Political Law Compliance: Lobbying
Lobbyists who seek to influence federal legislation and the acts of federal government officials and employees are subject to a host of laws and regulations. As Congress continues to tighten its reins on lobbyists, compliance is taking on heightened importance for lobbyists in all industries.
From registration and disclosure requirements to restrictions on gifts and specific lobbying activities, lobbyists who ply their trade in Congress and in offices of the executive branch are subject to a host of obligations and prohibitions. As violating any of the numerous laws, regulations, and rules that apply to federal lobbying can have severe consequences, lobbyists and lobbying organizations need to make compliance a top priority.
Today, the Lobbying Disclosure Act of 1995 (LDA) and the Honest Leadership and Open Government Act of 2007 (HLOGA) are the two primary statutes that govern federal lobbying activities. The LDA established new requirements for lobbyists that were intended to promote transparency while discouraging unethical conduct, while HLOGA further strengthened the LDA’s oversight and the consequences of enforcement. However, there are other laws and rules that apply as well, and lobbyists and lobbying organizations must establish and maintain complete compliance in order to avoid loss of registration, fines, and other penalties.

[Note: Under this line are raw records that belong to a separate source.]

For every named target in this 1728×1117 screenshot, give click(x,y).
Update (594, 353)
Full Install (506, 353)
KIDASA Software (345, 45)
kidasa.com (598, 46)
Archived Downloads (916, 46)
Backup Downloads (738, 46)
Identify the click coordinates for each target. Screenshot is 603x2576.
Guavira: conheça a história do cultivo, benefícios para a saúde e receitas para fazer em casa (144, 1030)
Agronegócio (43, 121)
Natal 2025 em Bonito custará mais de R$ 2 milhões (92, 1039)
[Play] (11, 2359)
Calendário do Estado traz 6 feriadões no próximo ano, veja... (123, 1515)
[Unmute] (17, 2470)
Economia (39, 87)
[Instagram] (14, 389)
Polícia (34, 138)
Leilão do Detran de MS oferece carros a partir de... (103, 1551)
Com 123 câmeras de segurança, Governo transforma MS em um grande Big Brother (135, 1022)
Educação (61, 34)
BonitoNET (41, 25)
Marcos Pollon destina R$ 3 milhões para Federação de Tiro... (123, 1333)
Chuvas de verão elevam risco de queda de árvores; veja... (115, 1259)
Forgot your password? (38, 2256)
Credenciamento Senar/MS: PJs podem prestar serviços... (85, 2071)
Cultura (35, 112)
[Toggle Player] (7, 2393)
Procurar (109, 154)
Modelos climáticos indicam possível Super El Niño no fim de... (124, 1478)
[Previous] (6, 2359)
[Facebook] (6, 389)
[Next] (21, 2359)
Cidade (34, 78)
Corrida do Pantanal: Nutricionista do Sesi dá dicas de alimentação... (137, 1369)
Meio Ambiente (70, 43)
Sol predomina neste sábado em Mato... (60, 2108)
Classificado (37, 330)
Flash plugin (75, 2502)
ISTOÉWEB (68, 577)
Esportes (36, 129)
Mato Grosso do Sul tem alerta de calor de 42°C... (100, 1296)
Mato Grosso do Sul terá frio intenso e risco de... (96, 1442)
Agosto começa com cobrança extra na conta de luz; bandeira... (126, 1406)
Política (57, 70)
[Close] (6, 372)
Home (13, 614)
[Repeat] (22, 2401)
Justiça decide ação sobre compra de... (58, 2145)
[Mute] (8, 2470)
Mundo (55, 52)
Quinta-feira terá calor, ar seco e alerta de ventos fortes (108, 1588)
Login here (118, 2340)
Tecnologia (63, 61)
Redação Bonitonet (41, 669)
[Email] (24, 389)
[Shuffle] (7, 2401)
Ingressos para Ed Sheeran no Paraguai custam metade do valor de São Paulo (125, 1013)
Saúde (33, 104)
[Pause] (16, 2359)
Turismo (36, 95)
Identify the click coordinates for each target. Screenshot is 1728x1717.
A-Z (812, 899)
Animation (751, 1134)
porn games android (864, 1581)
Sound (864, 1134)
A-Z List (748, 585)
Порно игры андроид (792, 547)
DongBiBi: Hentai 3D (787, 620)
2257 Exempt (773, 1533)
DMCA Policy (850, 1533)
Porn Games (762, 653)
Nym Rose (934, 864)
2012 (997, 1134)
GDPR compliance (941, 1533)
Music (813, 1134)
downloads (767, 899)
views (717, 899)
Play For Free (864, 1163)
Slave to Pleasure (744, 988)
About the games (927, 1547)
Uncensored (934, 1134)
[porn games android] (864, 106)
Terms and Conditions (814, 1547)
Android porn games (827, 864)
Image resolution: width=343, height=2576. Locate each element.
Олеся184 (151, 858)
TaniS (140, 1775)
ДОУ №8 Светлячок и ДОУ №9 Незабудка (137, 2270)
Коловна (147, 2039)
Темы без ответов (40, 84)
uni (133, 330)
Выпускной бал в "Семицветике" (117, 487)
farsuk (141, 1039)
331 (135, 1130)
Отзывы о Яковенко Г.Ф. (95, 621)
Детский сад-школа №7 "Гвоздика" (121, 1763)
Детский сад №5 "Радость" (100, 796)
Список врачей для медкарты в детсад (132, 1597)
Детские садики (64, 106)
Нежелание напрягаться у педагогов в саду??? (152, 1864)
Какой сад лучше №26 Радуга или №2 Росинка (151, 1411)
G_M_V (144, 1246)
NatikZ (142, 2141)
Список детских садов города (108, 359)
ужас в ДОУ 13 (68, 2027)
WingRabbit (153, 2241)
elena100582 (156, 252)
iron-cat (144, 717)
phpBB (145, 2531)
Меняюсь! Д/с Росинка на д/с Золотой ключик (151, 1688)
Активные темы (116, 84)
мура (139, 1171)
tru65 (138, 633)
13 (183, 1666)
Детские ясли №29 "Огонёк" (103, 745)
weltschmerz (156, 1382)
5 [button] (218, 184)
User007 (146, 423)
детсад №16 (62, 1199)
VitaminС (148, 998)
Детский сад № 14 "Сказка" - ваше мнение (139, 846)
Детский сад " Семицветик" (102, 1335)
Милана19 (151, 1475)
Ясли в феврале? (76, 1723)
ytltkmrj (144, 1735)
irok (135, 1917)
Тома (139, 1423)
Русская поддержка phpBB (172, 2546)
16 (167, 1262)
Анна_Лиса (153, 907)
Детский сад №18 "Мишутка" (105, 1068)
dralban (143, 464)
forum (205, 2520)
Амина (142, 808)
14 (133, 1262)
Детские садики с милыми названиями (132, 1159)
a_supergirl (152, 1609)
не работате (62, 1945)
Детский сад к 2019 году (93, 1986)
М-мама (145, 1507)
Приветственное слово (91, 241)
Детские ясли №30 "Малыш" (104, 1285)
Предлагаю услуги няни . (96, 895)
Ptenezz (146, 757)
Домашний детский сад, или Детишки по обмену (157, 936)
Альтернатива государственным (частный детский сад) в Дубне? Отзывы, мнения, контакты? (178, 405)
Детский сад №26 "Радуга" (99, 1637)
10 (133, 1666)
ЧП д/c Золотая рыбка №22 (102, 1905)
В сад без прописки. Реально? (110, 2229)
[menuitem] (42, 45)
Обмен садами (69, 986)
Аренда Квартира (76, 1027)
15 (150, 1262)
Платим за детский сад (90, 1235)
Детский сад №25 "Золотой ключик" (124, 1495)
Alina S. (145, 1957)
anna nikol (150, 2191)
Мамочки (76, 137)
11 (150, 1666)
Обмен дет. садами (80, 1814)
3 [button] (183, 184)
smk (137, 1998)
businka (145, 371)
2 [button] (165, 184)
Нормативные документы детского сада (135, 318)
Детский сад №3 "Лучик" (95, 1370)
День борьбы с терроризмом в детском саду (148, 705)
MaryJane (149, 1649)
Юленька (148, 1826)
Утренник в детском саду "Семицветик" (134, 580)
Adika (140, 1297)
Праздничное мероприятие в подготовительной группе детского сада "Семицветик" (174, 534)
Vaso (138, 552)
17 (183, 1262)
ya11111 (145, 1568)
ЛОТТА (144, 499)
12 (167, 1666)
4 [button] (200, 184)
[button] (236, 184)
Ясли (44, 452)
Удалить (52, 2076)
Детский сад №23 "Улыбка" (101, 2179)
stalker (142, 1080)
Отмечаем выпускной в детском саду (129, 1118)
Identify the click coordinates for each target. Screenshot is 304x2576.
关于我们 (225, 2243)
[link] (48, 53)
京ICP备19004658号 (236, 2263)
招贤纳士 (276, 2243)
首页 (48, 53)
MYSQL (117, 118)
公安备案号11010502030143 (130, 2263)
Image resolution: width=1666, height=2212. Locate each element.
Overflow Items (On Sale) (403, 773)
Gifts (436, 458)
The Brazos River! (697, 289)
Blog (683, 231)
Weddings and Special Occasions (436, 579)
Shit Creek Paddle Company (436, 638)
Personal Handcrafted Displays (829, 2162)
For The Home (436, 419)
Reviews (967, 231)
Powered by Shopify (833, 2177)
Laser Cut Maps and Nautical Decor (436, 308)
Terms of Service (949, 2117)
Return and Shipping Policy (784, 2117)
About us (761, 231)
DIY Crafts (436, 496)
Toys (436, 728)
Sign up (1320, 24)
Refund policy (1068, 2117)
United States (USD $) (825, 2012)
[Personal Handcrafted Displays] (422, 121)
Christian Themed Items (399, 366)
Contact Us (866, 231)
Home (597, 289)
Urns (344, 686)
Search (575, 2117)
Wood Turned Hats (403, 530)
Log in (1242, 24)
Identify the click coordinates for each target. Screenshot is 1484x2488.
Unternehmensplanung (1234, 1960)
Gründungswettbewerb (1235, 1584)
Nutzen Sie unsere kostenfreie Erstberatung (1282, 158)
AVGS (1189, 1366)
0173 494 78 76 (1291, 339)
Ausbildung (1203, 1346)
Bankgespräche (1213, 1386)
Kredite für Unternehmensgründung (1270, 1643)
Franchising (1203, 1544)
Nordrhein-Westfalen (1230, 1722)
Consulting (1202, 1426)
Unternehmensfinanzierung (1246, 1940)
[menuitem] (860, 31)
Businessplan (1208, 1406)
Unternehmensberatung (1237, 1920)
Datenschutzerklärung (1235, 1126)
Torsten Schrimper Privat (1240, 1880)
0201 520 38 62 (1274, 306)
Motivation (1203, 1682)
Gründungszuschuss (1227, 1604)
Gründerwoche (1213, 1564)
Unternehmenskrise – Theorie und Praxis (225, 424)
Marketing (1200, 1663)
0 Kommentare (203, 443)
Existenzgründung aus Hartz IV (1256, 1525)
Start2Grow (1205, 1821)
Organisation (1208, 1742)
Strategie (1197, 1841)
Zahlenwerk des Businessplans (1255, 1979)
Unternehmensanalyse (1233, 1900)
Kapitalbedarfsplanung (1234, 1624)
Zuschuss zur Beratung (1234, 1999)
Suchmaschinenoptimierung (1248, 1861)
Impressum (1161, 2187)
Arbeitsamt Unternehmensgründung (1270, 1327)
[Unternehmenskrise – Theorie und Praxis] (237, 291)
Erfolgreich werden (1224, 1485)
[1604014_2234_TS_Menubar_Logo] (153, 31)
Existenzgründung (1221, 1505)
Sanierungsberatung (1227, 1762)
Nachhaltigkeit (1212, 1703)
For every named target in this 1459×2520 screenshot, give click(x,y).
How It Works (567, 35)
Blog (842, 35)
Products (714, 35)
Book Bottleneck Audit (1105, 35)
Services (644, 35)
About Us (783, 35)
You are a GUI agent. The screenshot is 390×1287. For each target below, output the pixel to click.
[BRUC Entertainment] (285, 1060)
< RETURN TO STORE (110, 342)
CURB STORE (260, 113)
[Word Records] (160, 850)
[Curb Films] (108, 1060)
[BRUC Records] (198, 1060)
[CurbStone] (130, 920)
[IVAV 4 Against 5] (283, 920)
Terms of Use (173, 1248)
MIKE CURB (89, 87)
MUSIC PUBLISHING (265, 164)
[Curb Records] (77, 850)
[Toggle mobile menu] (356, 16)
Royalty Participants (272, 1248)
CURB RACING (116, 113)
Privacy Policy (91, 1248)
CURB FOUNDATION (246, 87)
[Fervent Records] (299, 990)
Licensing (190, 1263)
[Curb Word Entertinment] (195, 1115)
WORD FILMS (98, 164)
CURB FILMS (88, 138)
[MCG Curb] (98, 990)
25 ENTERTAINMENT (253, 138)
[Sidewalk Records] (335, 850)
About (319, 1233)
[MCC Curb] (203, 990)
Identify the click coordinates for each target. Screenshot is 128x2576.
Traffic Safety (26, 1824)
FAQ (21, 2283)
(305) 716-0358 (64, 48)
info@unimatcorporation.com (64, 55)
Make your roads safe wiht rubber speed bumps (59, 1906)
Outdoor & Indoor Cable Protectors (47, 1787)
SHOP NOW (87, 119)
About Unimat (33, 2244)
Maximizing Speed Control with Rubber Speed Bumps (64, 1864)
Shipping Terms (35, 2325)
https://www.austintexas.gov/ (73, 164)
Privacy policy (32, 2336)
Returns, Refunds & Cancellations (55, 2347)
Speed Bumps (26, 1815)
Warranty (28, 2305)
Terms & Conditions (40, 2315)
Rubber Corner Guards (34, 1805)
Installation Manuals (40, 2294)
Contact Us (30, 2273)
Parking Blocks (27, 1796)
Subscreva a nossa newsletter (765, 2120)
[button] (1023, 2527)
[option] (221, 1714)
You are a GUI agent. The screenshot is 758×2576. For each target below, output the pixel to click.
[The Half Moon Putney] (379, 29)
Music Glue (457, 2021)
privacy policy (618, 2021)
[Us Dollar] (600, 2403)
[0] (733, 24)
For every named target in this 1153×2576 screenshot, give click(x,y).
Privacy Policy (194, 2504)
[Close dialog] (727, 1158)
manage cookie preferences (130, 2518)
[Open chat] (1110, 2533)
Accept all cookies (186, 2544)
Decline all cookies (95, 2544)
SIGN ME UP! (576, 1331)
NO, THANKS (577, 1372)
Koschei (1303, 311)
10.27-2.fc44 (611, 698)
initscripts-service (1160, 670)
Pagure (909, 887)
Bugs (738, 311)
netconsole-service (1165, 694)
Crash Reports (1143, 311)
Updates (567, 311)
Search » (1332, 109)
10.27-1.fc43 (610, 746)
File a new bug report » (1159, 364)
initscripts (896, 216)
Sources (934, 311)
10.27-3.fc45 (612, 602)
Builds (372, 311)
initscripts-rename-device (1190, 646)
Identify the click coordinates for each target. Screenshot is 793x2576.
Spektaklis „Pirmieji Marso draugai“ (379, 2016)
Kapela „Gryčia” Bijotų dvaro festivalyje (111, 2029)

Oberheiden P.C. | Federal Political Law Compliance Attorneys for Lobbyists
At Oberheiden P.C., we represent lobbyists and lobbying organizations in all aspects of federal compliance. We help our clients obtain and maintain their registrations, and we develop comprehensive and custom-tailored policies and procedures that are designed to avoid miscues and unwanted scrutiny. We represent many of our clients on an ongoing basis, and our attorneys make themselves available as needed to ensure that our clients know exactly what they need to do in order to comply with the law.
Our lawyers have extensive experience in the areas of federal compliance and defense for lobbyists, lobbying firms, and other political entities. Additionally, as former government attorneys, including former prosecutors appointed by President Obama and President Trump, many of our attorneys have first-hand experience on the government’s side of federal compliance and law enforcement matters. Collectively, our attorneys bring centuries of combined experience to helping lobbyists and lobbying firms make informed decisions about compliance, and we are also able to represent our clients in federal investigations involving alleged violations of the LDA and HLOGA as and when necessary.
Federal Lobbying Compliance: What Do You Need to Know?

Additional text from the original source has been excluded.